▶ [Task description]: Give the lines below again, exactly as they stand, and leave out the images.

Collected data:
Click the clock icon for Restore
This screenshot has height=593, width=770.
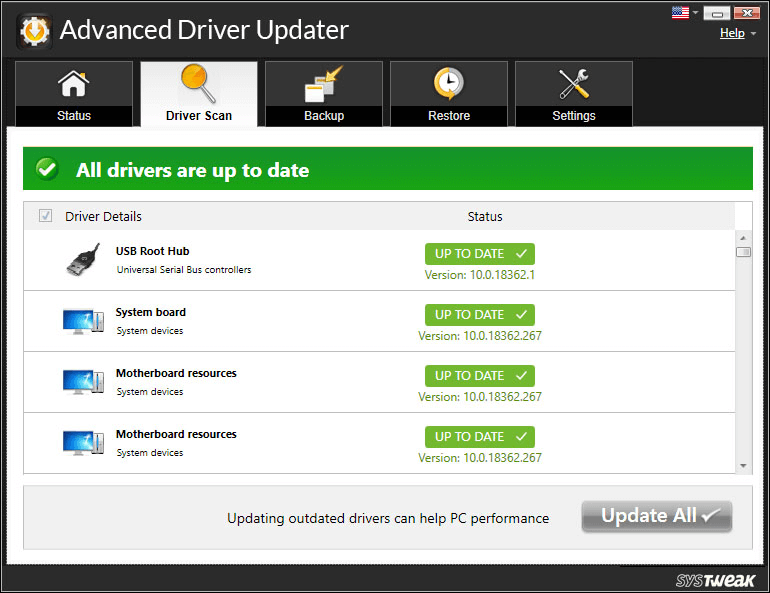coord(449,84)
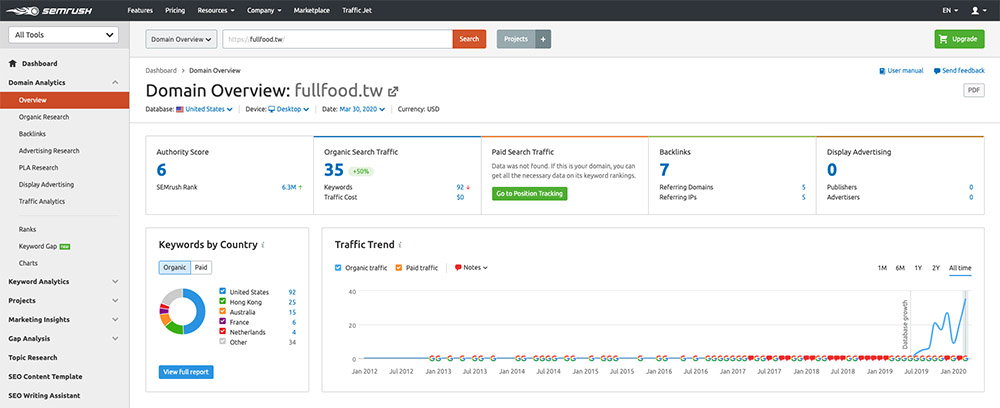Click the user account profile icon

tap(976, 10)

▶ [Response to the exercise]:
Click the clock icon for Restore
This screenshot has height=593, width=770.
coord(449,84)
Click the user account profile icon

tap(976, 10)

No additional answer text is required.